Peritoneal neoplasm is a rare but serious cancer affecting the delicate tissue lining the abdominal cavity. Understanding treatment pathways—from established medical approaches to innovative therapies being tested—can help patients and families navigate this complex diagnosis with greater confidence.

Understanding Treatment Goals and Pathways

When someone receives a diagnosis of peritoneal neoplasm, the main goals of treatment focus on removing or reducing cancerous tissue, managing symptoms, preventing the spread of disease, and improving quality of life. Treatment planning depends heavily on several factors, including whether the cancer started in the peritoneum itself or spread from another organ, the extent of disease throughout the abdominal cavity, and the patient’s overall health and ability to tolerate intensive procedures.^[1]

Medical teams typically include specialists from multiple disciplines—surgical oncologists who perform complex abdominal operations, medical oncologists who manage chemotherapy and targeted drugs, and radiation oncologists when radiation therapy might help. This team approach ensures that each patient receives personalized care tailored to their specific situation.^[2]

Treatment options fall into two broad categories: standard therapies that medical societies and guidelines already recommend, and experimental approaches being studied in clinical trials—research studies that test new treatments before they become widely available. Because peritoneal neoplasm often presents at advanced stages when symptoms finally appear, treatment strategies frequently combine multiple approaches to achieve the best possible outcomes.^[3]

Standard Treatment Approaches

Cytoreductive Surgery

Cytoreductive surgery, also called debulking surgery, represents the cornerstone of peritoneal cancer treatment. During this extensive operation, surgeons work methodically to remove all visible cancerous tissue from the peritoneum and affected organs. The procedure can take six to nine hours, as surgeons must carefully inspect the entire abdominal cavity, removing tumor deposits from multiple locations.^[10]

The decision to proceed with cytoreductive surgery depends on whether surgeons believe they can remove most or all visible disease. Not every patient qualifies for this approach—if cancer has spread too extensively or involved critical blood vessels and organs beyond safe removal, surgery may not be advisable. Doctors often use imaging scans and sometimes exploratory laparoscopy to assess whether surgery will help before committing to the full procedure.^[9]

Recovery from cytoreductive surgery typically requires a hospital stay of seven to fourteen days. The body needs time to heal from such major abdominal surgery, and patients often need support managing pain, nutrition, and gradually returning to normal activities. While the surgery itself carries risks—including infection, bleeding, and complications related to removing portions of affected organs—it offers the possibility of extending survival when combined with additional treatments.^[10]

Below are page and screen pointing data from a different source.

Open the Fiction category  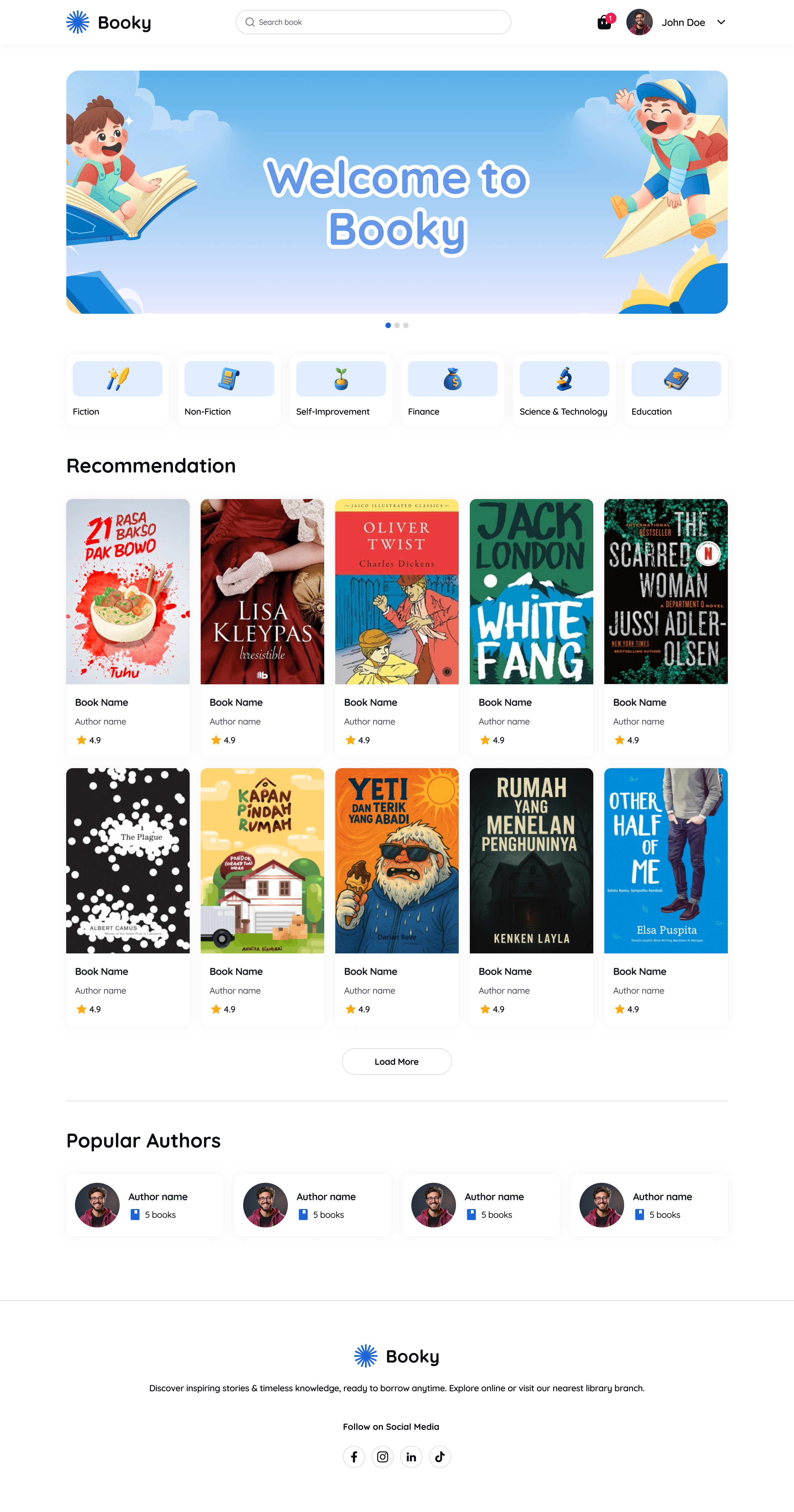point(117,379)
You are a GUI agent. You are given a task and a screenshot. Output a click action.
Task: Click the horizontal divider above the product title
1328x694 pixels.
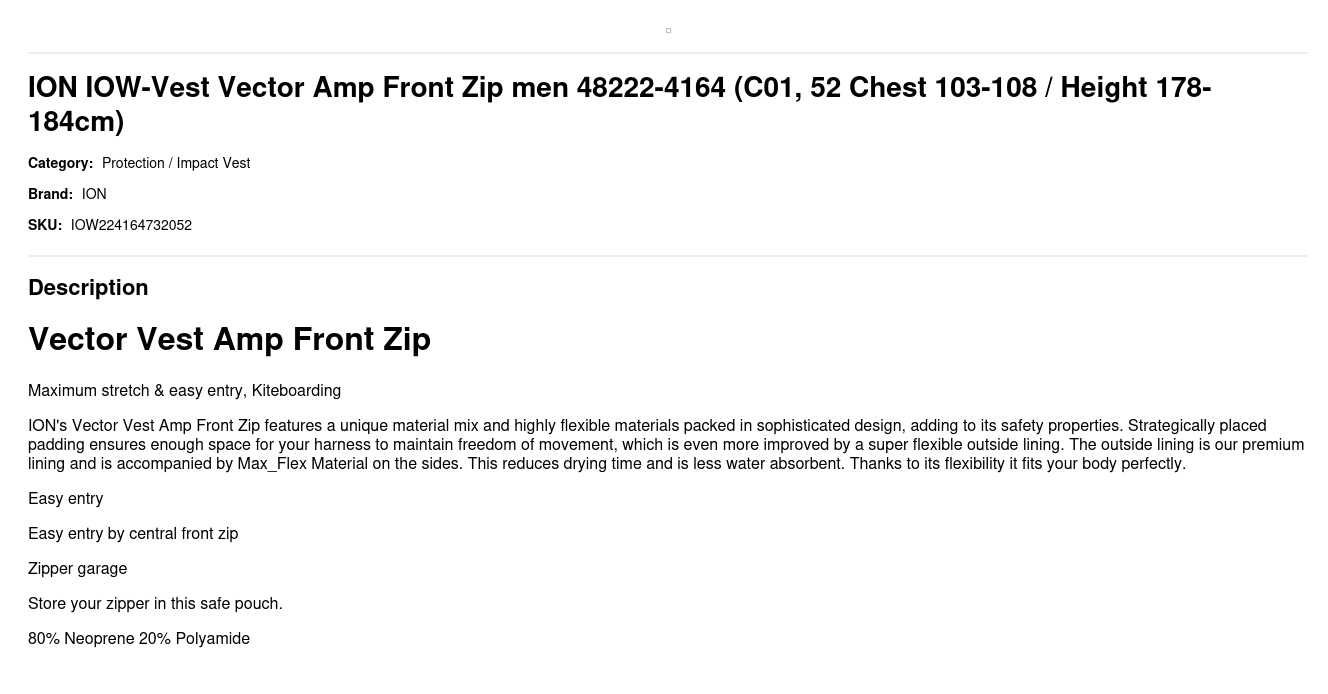tap(668, 53)
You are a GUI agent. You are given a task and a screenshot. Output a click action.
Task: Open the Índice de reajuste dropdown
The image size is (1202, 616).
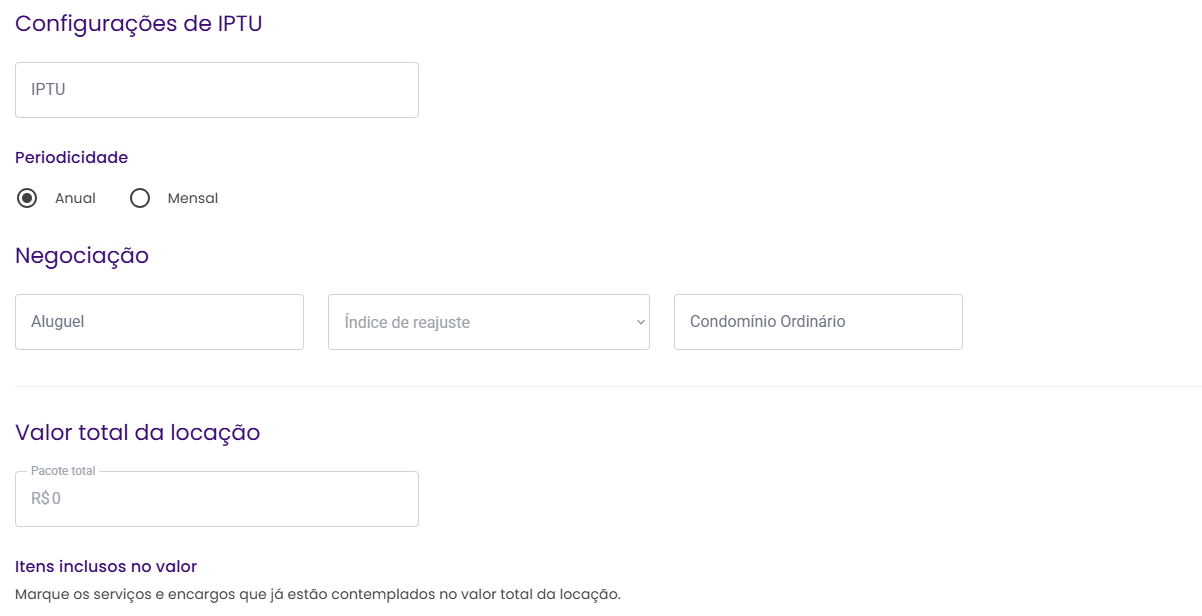point(488,322)
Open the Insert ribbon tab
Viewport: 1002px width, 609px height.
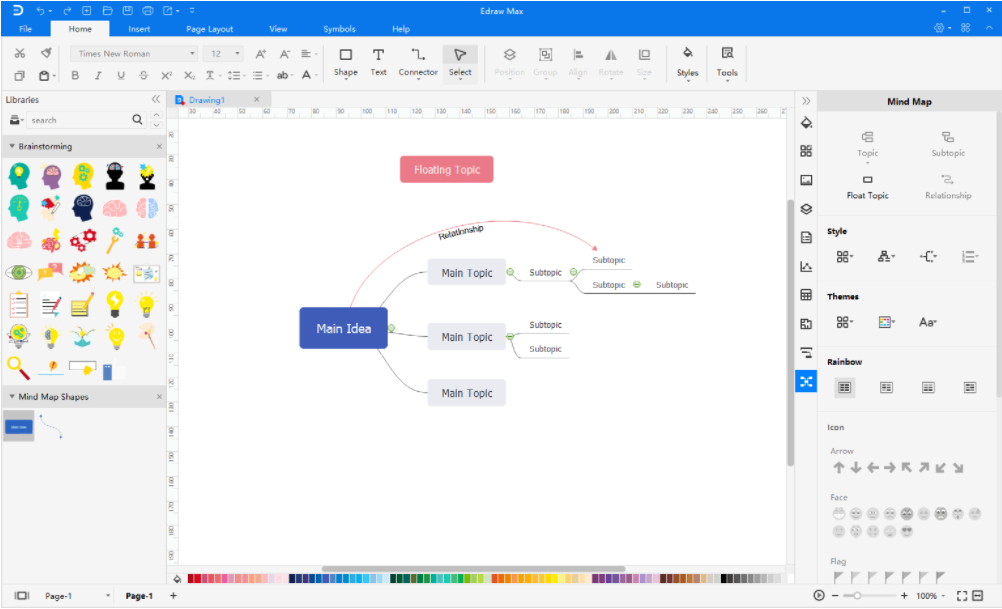pos(139,29)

HIPEC: Heated Intraperitoneal Chemotherapy

Immediately following cytoreductive surgery, many patients receive a specialized treatment called hyperthermic intraperitoneal chemotherapy, or HIPEC. This innovative approach delivers heated chemotherapy solution directly into the abdominal cavity during the same operation. The solution, warmed to approximately 107 degrees Fahrenheit, bathes the entire peritoneal surface for about ninety minutes while being gently circulated.^[10]

Heating the chemotherapy serves important purposes. The elevated temperature helps cancer-fighting drugs penetrate deeper into tissue, potentially reaching microscopic cancer cells that remain after visible tumors are removed. Heat itself also damages cancer cells, making them more vulnerable to the chemotherapy drugs. Because the medication stays confined to the abdominal cavity rather than circulating through the bloodstream, doctors can use higher concentrations while causing fewer side effects throughout the rest of the body.^[13]

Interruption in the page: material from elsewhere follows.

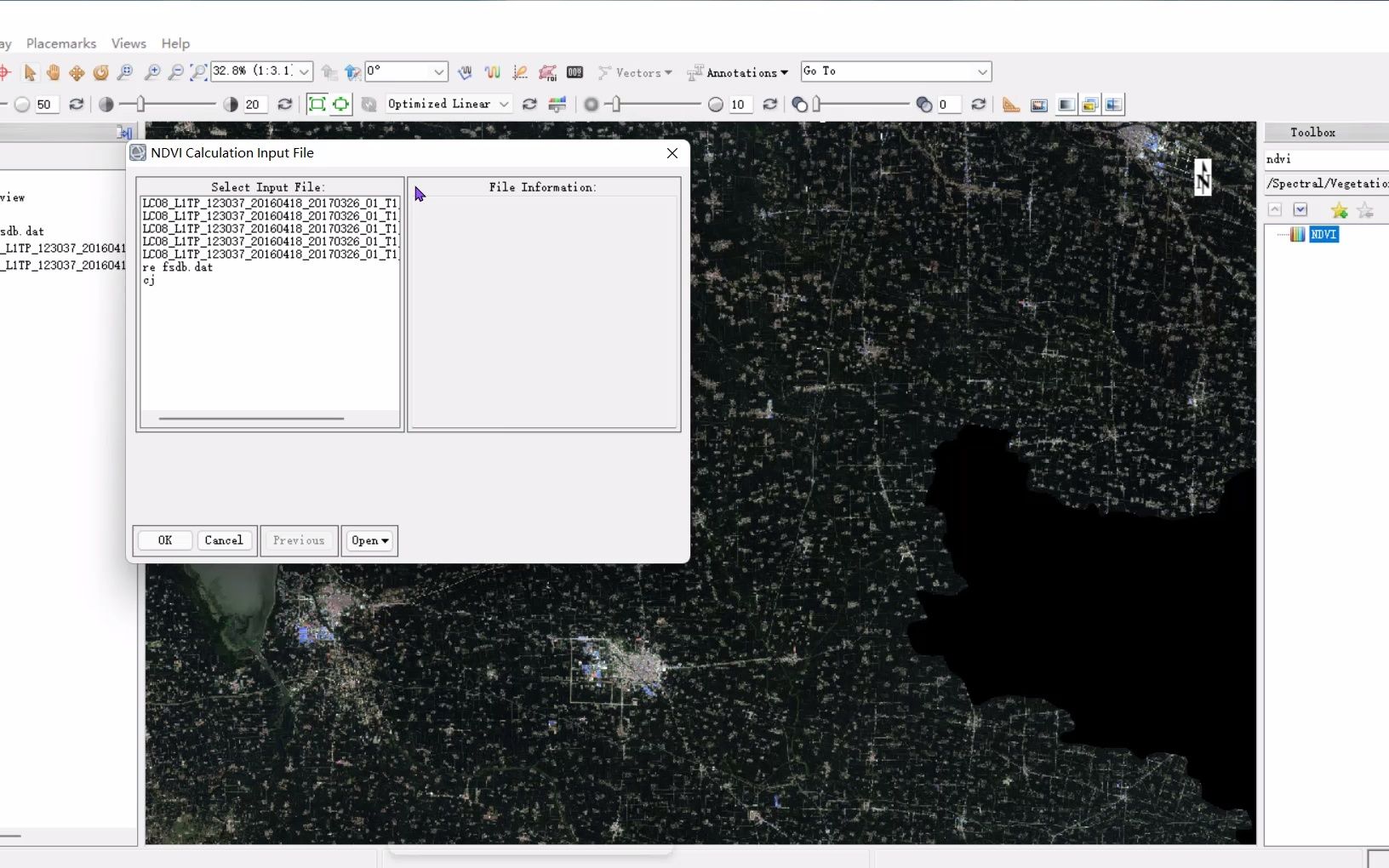Click the add-to-favorites star in Toolbox
Viewport: 1389px width, 868px height.
[x=1340, y=210]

The chemotherapy agents most commonly used in HIPEC include cisplatin, mitomycin, and doxorubicin. Each works by interfering with cancer cells’ ability to grow and divide. The specific drug chosen depends on the type of primary cancer that led to peritoneal disease. HIPEC has shown promising results in helping people live longer and preventing cancer from returning in the peritoneum.^[13]

Systemic Chemotherapy

Many patients receive standard chemotherapy that travels throughout the bloodstream, either before surgery to shrink tumors, after surgery to eliminate remaining cancer cells, or when surgery isn’t possible. For peritoneal neoplasm, the first-line chemotherapy typically combines a platinum agent (such as cisplatin or carboplatin) with a taxane (such as paclitaxel).^[13]

Platinum drugs work by damaging the DNA inside cancer cells, preventing them from dividing and eventually causing cell death. Taxanes interfere with the cell structures that allow cancer cells to divide. Using these medications together attacks cancer through different mechanisms, making the treatment more effective than either drug alone. The duration of chemotherapy varies—some patients receive several cycles over months, while others may continue treatment longer depending on how well the cancer responds.^[13]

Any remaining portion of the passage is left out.